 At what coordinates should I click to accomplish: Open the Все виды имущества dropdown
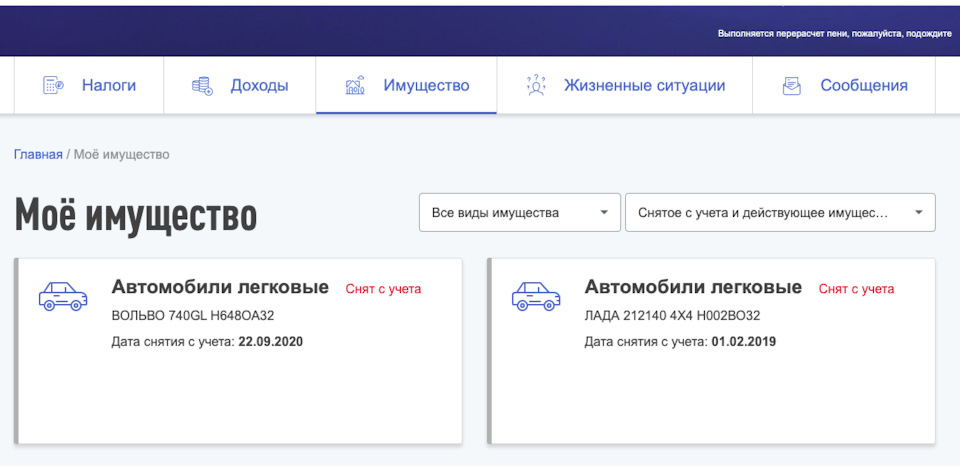pyautogui.click(x=519, y=213)
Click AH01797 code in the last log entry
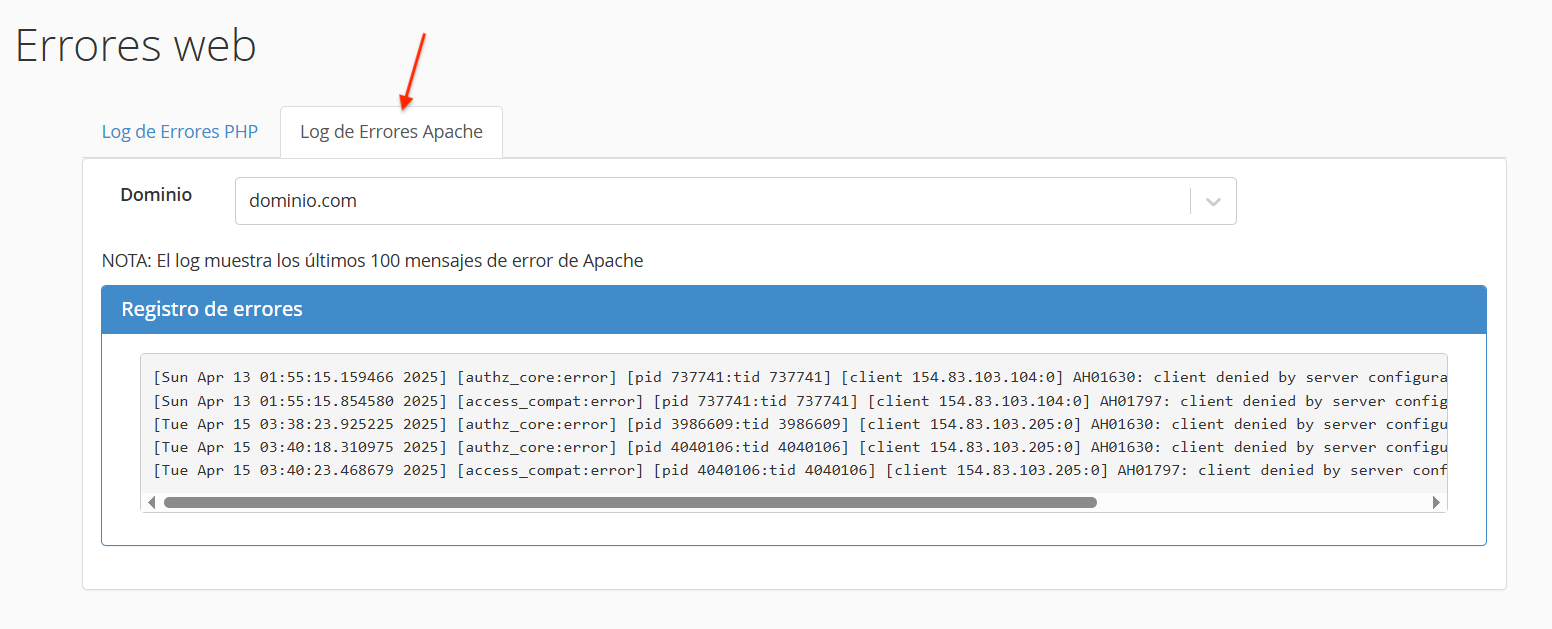The image size is (1552, 629). (1152, 470)
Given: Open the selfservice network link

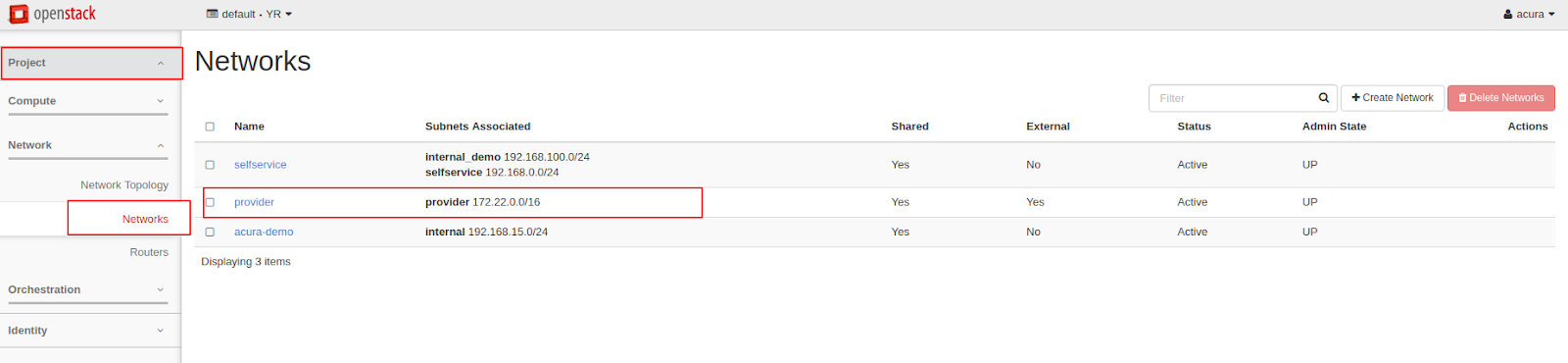Looking at the screenshot, I should (x=261, y=165).
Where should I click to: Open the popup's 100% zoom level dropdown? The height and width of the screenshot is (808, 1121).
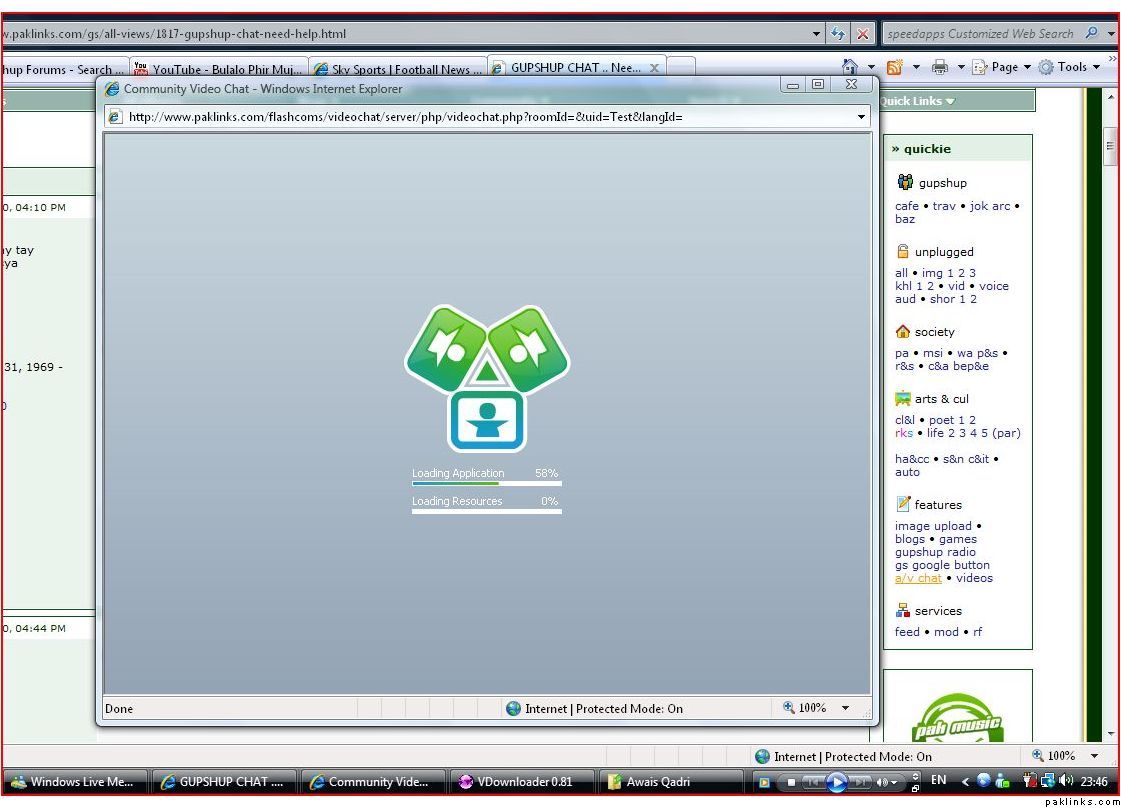point(845,708)
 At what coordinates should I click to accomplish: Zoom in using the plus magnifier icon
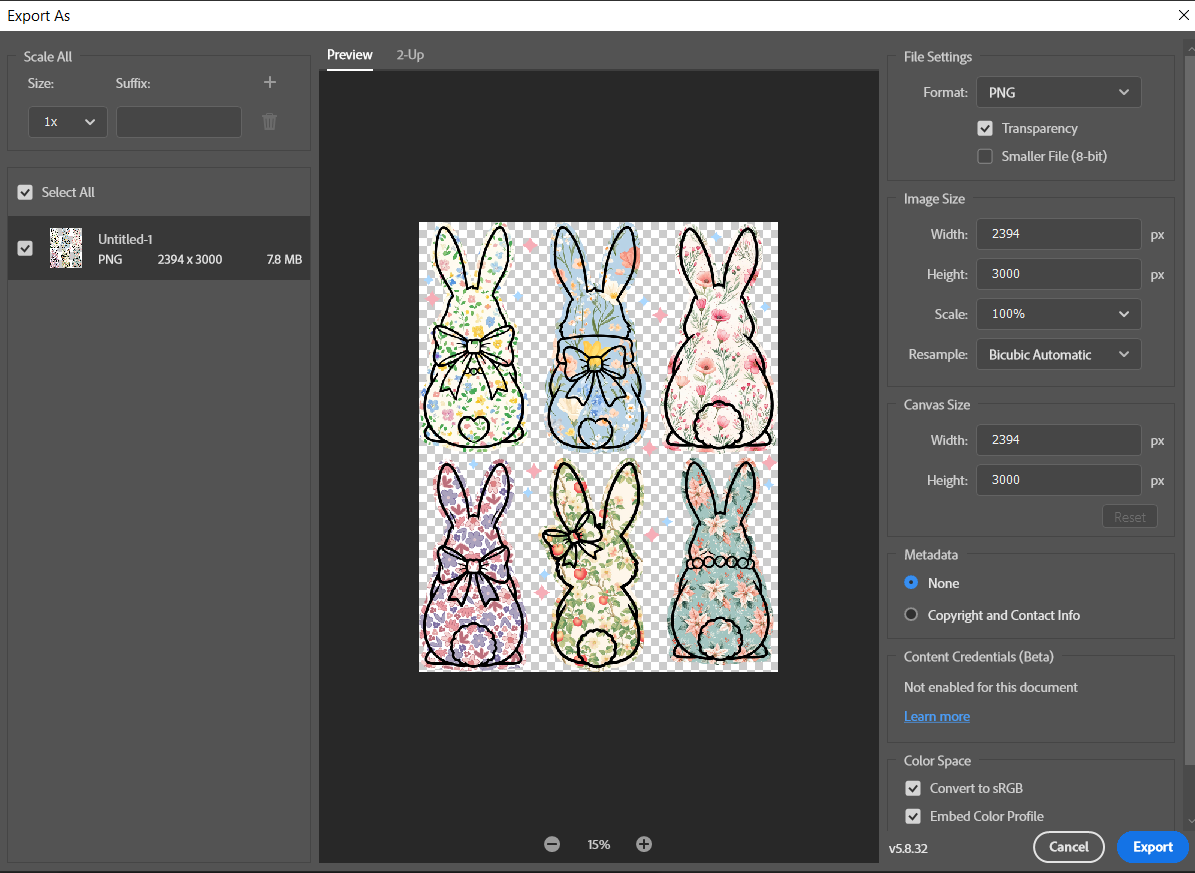(644, 844)
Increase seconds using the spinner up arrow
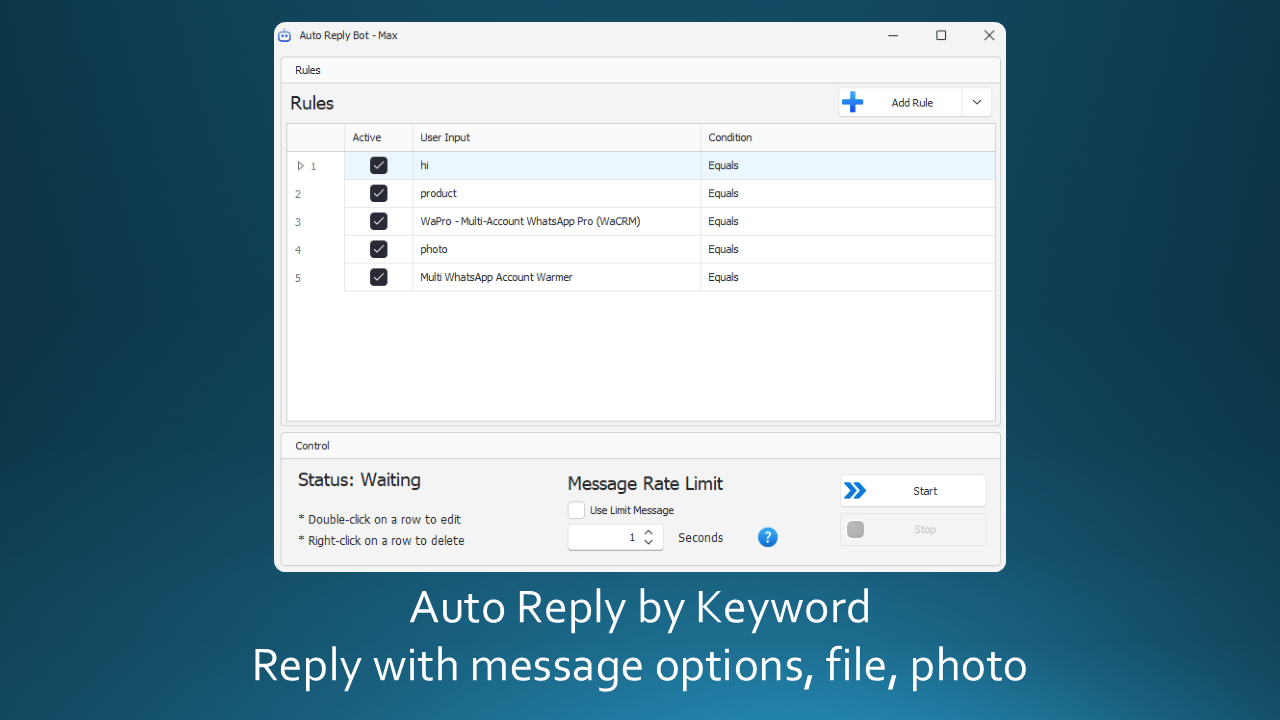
########
== ASSIGNMENT ==
When you repeat the listing, keep it exact and leave the pictures behind.

== SOLUTION ==
 At what coordinates should I click to accomplish: Open the Все виды имущества dropdown
pyautogui.click(x=519, y=213)
Click AH01797 code in the last log entry
The image size is (1552, 629). (1152, 470)
Given: Open the selfservice network link

Looking at the screenshot, I should (x=261, y=165).
Where should I click to: Open the popup's 100% zoom level dropdown? The height and width of the screenshot is (808, 1121).
point(845,708)
 At what coordinates should I click to accomplish: Zoom in using the plus magnifier icon
(644, 844)
Increase seconds using the spinner up arrow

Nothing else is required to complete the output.